ALFREDO MEZA Caracas 6 ENE 2014
El presidente venezolano aprovecha su
renovada fuerza política para espolear la lucha de clases, laminar cualquier
oposición y avanzar hacia el modelo cubano
El día de Reyes marca el fin de la
tregua que impone el fin de año en Venezuela. Para el presidente Nicolás Maduro
la fecha también significa mucho. Será el primer año que inicia sin la
presencia tutelar de su padre político, Hugo Chávez —fallecido el pasado 5 de
marzo víctima del cáncer tras una dolorosa agonía— y con la responsabilidad de
llevar sin su consejo las riendas del país. No es poca cosa para un hombre aún
inexperto en el manejo de los asuntos del Estado. Maduro se ha repuesto de un
inicio tambaleante, con acusaciones de fraude en la elección presidencial de
abril, en la que dilapidó la holgada ventaja de los últimos comicios disputados
por Chávez, para terminar mandando con mano firme y asomando rasgos distintivos
en su mandato. En 2014 buscará profundizar su revolución.
Siempre se podrá decir para justificar
el actual panorama político y económico que las decisiones del gobernante
venezolano responden a un mandato del comandante Chávez. Esto no es del todo
cierto. El caudillo sabía cuándo y cómo detenerse si intuía que podía caer en
el abismo. Algunos tienen la sensación de que Maduro ha ido demasiado lejos en
su intento de profundizar la autodenominada revolución bolivariana, tomando
riesgos que podrían llevarlo a salir del poder mucho antes de lo pautado. En
realidad, su actual situación es el resultado de una ecuación de aciertos y
errores de sus adversarios. Con el paso de los meses las primeras palabras del
número dos, Diosdado Cabello, tras la muerte del líder comienzan a cobrar
sentido: “Chávez era el muro de contención para las ideas locas que se nos
ocurrían. Ustedes debieron ligar [desear] que viviera por muchos años”.

- - - - - - -

**TAREAS REQUERIDAS**
1. Responde a partir del texto sobre Maduro:
(a) ¿En qué fecha murió Hugo Chávez y cuál fue la causa?
(b) ¿En qué mes se celebró la elección presidencial acompañada de acusaciones de fraude?
(c) ¿Quién pronunció la frase "Chávez era el muro de contención para las ideas locas que se nos ocurrían"?
2. Continúa el texto sobre Maduro con uno o dos párrafos que sigan a la cita de Diosdado Cabello.

**DATOS PROPORCIONADOS**

- - - - - - -

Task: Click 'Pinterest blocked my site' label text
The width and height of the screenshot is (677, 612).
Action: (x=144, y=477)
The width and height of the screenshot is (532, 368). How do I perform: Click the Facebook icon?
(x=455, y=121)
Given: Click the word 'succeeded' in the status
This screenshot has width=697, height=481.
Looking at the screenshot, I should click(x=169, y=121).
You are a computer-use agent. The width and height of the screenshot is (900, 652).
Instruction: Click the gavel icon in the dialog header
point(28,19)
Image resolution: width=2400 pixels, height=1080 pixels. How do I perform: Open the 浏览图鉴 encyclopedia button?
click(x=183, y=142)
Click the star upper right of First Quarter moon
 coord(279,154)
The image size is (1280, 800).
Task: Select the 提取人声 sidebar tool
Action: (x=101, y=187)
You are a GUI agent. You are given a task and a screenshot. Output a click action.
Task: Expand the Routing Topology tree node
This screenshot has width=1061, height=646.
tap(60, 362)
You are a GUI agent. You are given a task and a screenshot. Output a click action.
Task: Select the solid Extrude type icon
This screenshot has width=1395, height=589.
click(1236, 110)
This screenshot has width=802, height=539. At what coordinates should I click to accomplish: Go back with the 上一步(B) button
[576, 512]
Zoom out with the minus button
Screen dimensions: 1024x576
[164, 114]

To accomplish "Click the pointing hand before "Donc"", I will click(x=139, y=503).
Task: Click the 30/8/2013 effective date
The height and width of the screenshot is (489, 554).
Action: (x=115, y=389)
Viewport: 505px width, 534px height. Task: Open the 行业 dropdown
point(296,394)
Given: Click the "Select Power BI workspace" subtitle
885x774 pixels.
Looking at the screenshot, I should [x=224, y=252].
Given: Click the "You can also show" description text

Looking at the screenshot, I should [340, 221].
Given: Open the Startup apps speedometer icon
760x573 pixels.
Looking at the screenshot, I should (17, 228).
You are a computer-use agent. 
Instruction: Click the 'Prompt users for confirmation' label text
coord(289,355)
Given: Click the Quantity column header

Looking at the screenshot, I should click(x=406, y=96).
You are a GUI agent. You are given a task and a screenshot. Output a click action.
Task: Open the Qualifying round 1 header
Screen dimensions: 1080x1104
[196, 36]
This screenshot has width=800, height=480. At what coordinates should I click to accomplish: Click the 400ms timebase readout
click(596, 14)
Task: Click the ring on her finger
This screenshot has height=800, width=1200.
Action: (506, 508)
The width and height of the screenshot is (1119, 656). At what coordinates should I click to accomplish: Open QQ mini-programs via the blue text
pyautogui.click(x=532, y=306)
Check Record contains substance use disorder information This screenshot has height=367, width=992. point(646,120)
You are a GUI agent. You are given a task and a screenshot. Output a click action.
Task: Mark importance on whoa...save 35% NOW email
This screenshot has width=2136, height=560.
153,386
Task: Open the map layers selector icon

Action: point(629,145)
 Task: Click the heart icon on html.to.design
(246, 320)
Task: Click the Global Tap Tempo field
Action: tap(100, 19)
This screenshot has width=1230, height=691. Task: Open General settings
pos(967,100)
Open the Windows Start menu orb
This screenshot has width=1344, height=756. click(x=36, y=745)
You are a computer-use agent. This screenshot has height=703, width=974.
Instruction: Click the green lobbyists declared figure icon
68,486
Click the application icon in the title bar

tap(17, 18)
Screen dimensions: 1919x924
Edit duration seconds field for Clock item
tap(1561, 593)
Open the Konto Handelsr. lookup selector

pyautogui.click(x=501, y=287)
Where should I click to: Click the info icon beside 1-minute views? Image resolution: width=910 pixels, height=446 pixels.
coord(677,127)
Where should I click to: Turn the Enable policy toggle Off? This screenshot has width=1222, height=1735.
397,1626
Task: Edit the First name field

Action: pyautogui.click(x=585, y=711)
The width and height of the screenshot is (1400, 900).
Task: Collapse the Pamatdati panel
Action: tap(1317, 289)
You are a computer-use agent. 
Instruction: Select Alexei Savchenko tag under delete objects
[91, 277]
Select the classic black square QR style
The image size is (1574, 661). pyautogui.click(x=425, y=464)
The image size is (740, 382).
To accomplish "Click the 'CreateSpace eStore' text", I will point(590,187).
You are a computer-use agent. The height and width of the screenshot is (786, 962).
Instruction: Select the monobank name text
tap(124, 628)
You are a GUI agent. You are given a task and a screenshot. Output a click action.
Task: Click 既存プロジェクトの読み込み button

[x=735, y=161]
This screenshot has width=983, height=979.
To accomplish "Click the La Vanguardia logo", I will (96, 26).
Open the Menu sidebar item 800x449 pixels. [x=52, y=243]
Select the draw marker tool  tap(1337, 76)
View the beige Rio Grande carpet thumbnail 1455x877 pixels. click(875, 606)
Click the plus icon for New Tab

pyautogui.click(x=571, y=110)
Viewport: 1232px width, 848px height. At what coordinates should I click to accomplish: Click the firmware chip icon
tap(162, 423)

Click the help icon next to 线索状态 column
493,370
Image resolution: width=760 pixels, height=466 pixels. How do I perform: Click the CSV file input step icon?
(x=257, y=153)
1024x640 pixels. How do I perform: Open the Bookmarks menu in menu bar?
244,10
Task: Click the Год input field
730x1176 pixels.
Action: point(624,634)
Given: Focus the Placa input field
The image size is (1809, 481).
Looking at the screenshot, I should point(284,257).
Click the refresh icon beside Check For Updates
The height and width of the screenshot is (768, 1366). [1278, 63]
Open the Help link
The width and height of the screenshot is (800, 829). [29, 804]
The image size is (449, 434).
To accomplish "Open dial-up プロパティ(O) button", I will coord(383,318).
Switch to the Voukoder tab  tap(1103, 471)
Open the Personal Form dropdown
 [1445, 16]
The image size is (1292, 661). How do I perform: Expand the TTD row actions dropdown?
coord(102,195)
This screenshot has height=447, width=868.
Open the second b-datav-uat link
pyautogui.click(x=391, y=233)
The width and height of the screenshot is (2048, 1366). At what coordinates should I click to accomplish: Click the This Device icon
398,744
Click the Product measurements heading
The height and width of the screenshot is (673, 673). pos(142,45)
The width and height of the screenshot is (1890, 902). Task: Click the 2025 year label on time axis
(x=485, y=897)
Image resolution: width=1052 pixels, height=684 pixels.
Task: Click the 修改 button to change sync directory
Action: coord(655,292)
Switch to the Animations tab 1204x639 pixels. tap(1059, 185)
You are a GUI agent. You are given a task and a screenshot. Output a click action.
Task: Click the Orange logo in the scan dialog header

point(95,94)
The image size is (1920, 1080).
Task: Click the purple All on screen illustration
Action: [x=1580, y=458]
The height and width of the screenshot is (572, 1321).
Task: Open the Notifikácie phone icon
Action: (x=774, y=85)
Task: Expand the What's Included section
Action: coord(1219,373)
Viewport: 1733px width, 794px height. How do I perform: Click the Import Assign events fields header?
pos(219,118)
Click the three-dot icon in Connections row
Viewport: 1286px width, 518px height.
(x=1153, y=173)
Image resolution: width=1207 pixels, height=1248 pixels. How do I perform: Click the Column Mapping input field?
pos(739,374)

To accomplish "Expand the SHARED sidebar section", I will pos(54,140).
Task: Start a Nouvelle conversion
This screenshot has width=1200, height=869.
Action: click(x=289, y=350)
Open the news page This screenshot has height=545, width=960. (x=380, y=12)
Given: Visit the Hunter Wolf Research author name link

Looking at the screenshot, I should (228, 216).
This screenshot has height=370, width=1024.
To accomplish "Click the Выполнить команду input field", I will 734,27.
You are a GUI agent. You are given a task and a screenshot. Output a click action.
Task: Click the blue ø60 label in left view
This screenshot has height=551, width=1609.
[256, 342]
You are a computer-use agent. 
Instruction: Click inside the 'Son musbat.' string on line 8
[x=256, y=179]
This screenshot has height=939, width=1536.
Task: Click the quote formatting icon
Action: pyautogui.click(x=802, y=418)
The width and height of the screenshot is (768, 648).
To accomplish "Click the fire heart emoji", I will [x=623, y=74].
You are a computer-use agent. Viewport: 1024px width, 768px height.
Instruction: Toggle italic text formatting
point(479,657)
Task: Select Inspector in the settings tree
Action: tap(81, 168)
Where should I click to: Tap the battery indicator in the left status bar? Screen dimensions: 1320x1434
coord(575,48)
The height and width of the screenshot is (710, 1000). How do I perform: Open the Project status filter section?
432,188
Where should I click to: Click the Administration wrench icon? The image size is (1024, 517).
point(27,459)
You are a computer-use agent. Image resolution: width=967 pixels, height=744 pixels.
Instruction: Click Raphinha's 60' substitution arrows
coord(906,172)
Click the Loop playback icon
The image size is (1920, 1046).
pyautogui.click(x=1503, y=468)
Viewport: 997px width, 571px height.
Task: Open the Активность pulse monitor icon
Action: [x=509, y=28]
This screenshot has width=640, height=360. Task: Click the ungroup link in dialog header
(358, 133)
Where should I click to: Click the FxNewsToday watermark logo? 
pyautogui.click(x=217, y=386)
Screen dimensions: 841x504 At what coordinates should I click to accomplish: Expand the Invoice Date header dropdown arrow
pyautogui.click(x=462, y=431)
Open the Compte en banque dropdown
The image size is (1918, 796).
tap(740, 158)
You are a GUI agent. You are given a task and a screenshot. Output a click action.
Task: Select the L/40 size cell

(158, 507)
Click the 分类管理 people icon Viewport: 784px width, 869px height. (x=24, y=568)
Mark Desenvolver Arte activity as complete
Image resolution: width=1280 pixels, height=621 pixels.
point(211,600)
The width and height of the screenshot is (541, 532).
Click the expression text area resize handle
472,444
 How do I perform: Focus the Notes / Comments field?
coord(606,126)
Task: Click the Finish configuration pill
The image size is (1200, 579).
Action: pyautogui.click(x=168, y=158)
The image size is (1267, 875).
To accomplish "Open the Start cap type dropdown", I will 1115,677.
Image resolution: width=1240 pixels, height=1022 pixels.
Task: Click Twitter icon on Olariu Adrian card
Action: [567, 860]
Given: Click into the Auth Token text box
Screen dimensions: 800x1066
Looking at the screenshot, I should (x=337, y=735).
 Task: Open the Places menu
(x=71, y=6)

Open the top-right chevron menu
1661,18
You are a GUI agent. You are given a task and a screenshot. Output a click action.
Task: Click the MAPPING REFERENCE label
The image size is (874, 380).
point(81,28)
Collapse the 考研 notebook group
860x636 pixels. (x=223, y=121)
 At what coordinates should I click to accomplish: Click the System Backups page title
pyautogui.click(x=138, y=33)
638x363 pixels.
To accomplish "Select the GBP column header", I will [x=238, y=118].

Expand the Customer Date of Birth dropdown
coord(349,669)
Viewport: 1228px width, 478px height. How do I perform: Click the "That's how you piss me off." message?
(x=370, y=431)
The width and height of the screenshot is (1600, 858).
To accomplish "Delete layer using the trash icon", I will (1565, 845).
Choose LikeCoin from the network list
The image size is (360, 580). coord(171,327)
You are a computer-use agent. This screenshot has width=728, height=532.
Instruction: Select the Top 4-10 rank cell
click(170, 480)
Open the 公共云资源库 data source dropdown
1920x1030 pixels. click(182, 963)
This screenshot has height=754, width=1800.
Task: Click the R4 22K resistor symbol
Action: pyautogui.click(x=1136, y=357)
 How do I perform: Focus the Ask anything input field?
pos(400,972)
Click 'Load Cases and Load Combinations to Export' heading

- - - - - - -

**RESPUESTAS ESCRITAS**
1.
(a) El 5 de marzo, víctima del cáncer.
(b) En abril.
(c) Diosdado Cabello.

2.
Aunque a Maduro se le consideraba un
pragmático, en realidad era un enigma cómo podía comportarse tras ser nombrado
como el heredero el 8 de diciembre de 2012. Al principio pareció responder a
esa primera impresión. Le restó poder al ideólogo de la política económica
chavista, el ministro de Planificación, Jorge Giordani, y sumó a la cartera de
Finanzas a un hombre mucho más pragmático como Nelson Merentes. También ordenó
la restitución de la unidad del tesoro al recuperar las competencias quitadas
por Chávez al Banco Central de Venezuela para coordinar el manejo de los fondos
en dólares en manos de otras oficinas del Estado. Pero, cuando el reclamo de la
oposición —que asegura haber ganado las elecciones— fue desestimado por los
tribunales locales y la efervescencia de la protesta se fue diluyendo, Maduro
se apartó del camino de la supuesta conciliación que había buscado con el
sector privado cuando su mandato era muy cuestionado.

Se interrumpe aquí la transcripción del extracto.